Louis went through a coaching course, which he found to be very helpful. Even though it was a great boost to him, Louis stresses that the trick is finding out what area you need work in. While you do need to learn the basics, you don’t necessarily have to be the best—you just have to be better than the other person down the street.
“Instead of trying to copy what everyone else is doing, figure out your own passions and where your own areas of strength lie. You might find that outside of the profession, you might find that by volunteering, you might find that by going into a business that you have no clue about. At one point, my girlfriend ran a clothing business. And I started helping her trying to figure out, how do you build an online e-commerce website? How do you run payroll? I had no idea what was going on, but I could look at the business and I could say, ‘What skills do I need to cultivate to help this business?’
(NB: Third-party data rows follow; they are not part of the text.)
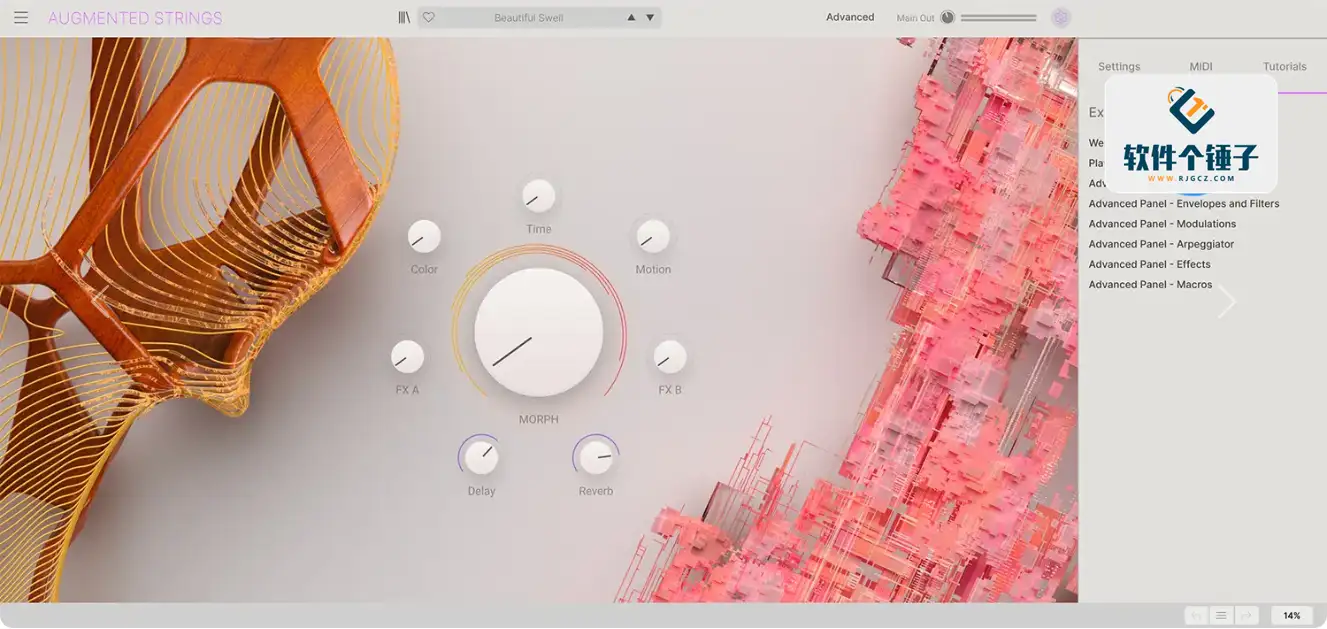
Task: Favorite the preset with the heart icon
Action: [429, 18]
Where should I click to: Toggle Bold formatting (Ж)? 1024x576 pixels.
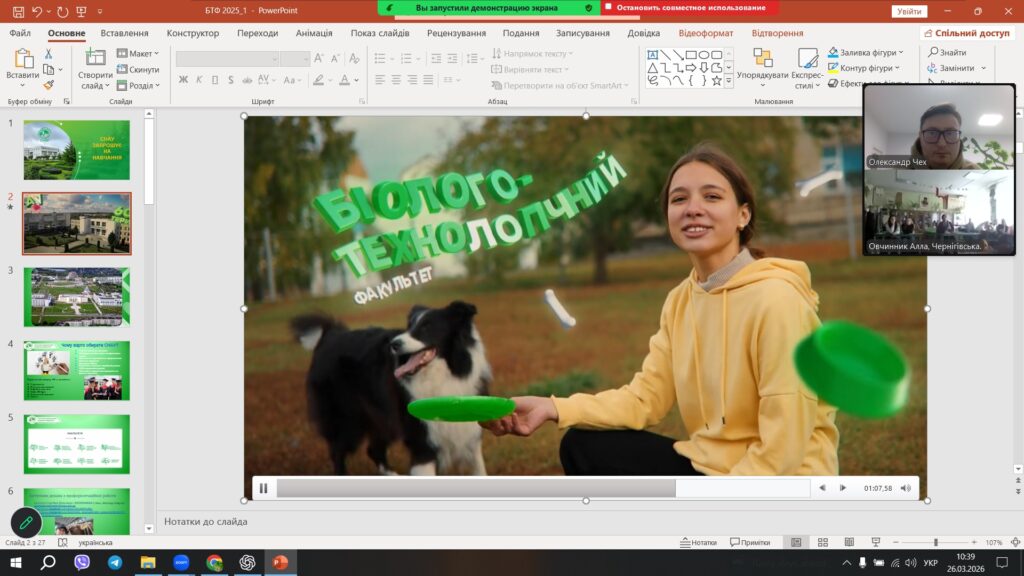[x=183, y=80]
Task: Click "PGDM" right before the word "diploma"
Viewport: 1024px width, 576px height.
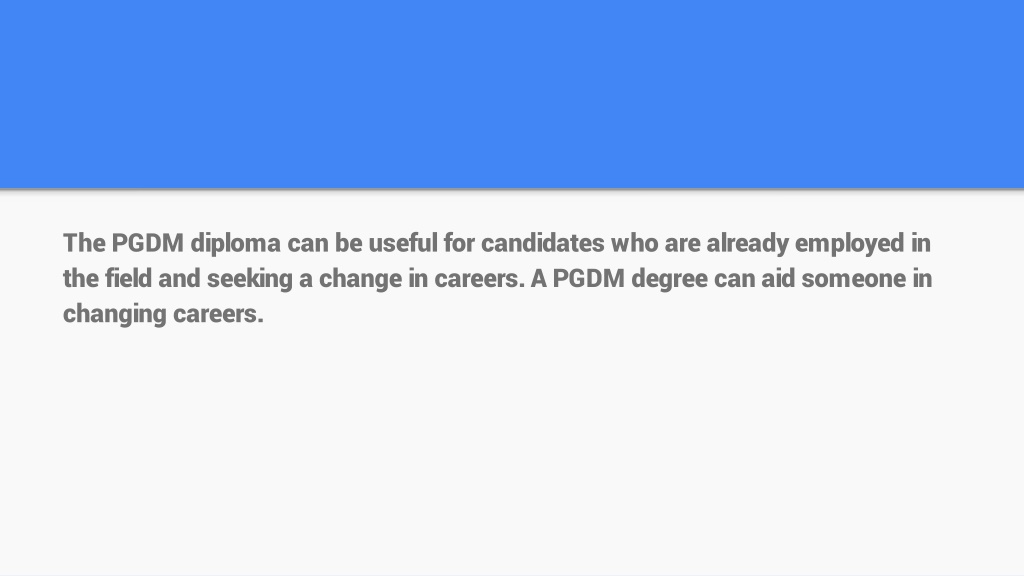Action: [x=148, y=243]
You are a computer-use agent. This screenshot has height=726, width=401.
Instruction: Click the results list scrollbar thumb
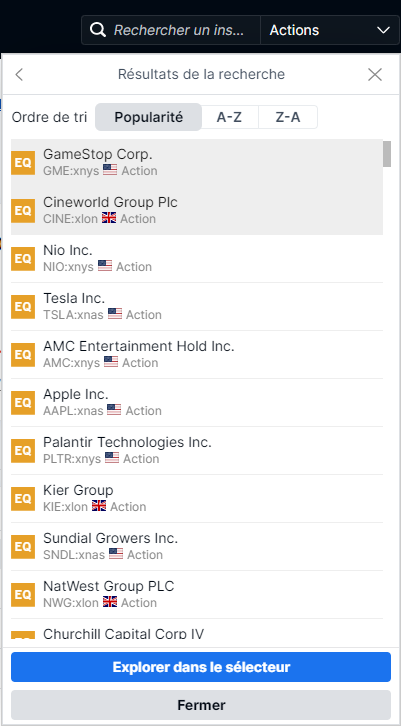point(387,154)
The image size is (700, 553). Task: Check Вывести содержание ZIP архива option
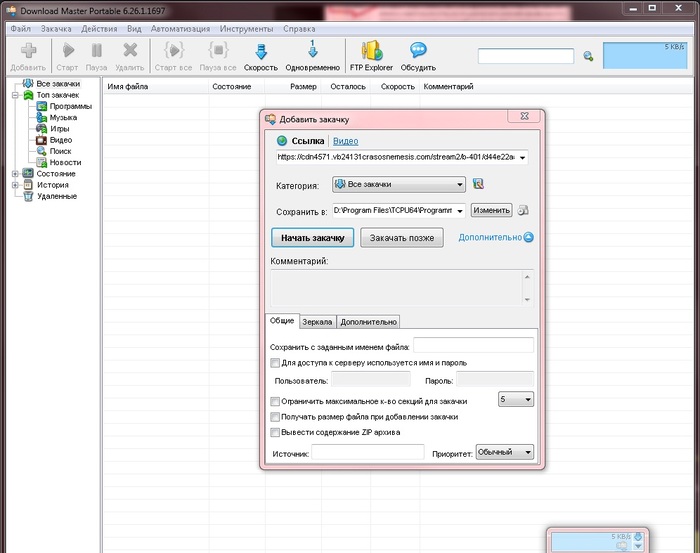276,432
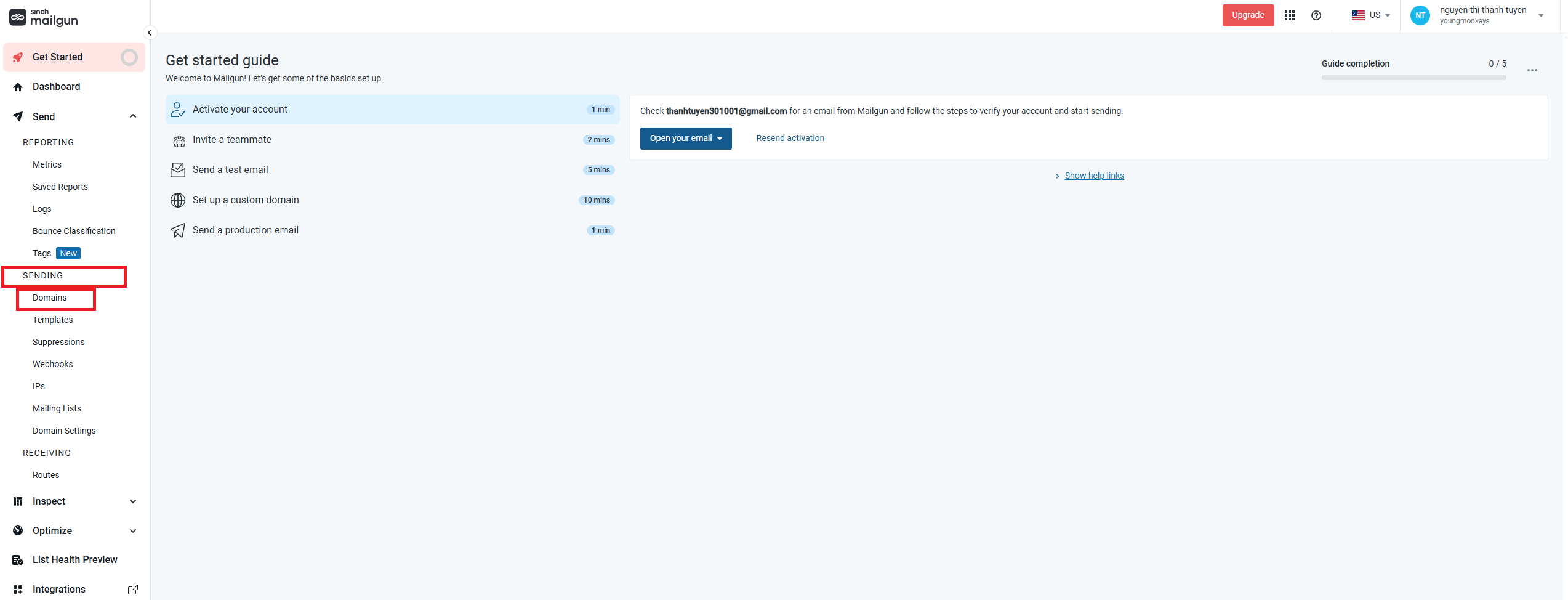Open the Open your email dropdown
1568x600 pixels.
click(686, 139)
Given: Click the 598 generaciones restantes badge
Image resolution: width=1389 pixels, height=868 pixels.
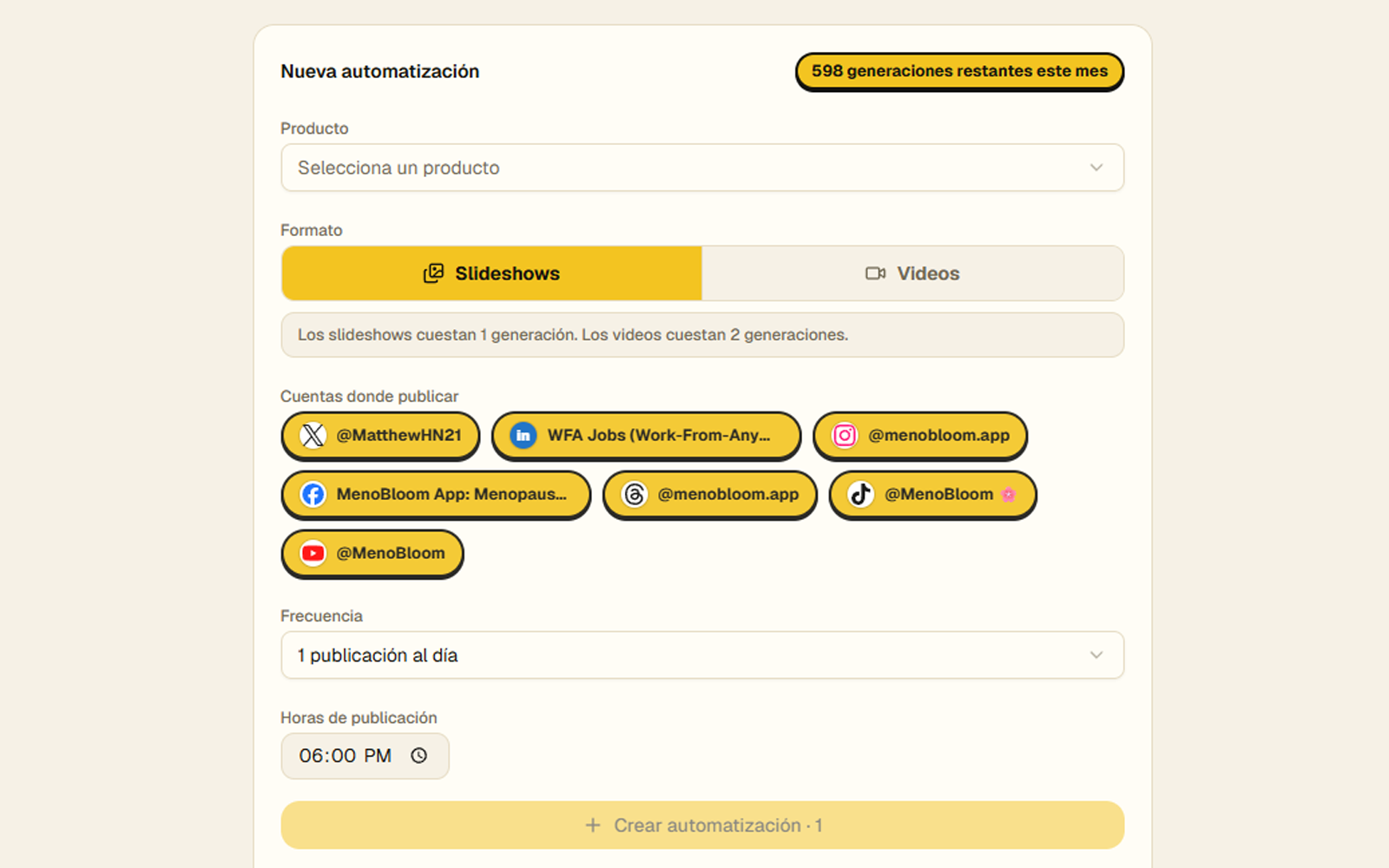Looking at the screenshot, I should 959,71.
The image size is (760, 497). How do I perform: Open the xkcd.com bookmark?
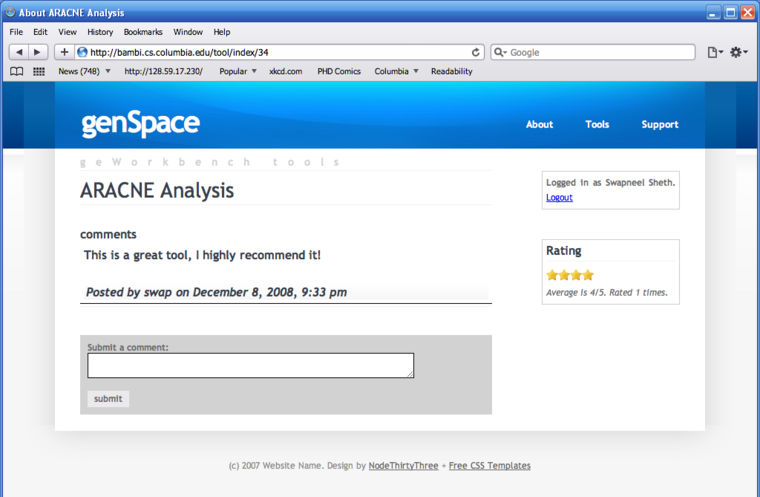click(x=285, y=72)
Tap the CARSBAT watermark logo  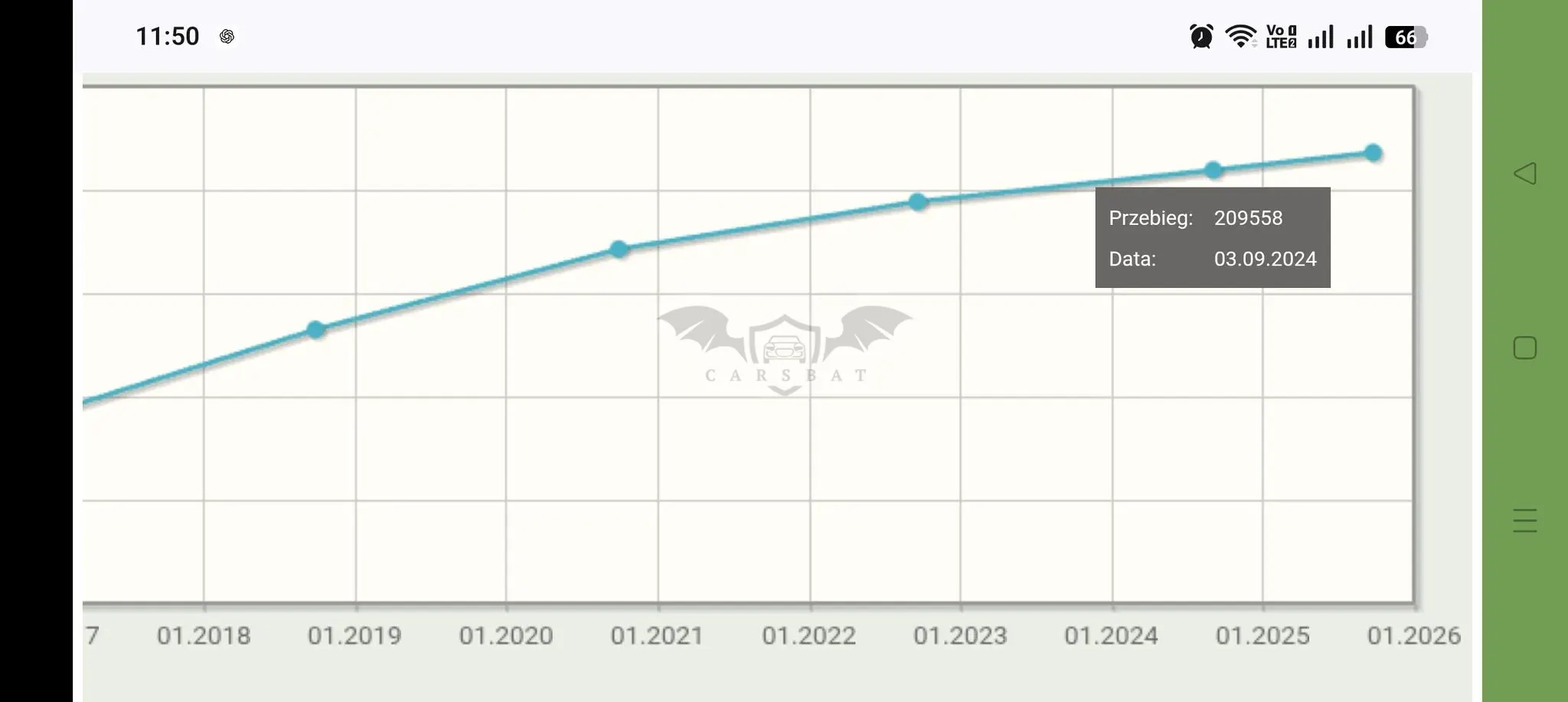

“I would say, very early on, try and put yourself in a position where you feel completely out of your depth. And then figure out what skills do you need, and what are the things that excite you? For some people, it might be helping, it might be coaching, it might be transitionist work. For someone else, it might be submitting insurance claims and being the person when someone has problematic insurance claims.
“Sometimes you might be accidentally good at something, which leads you down a whole other path. And maybe you want to explore it. I would say be flexible in your career objectives, but be laser focused on the skills that you want to build.
“You don’t necessarily have to be the best. You just have to be a little bit better than the alternatives that your clients are considering. Someone might say, ‘Well, from these five advisers that I’m looking at, you stand out in this specific area.’ People kind of link skills, so they think that if you’re good in one piece, they just automatically link it to everything else related to finance. It’s finding that piece where you are clearly a lot more proficient than the alternatives that they’re looking at, and then figuring out how to link the rest of that person’s life once you have the opportunity to speak to them. Because then it’s easy. The part that’s tricky for most people is getting that first call.”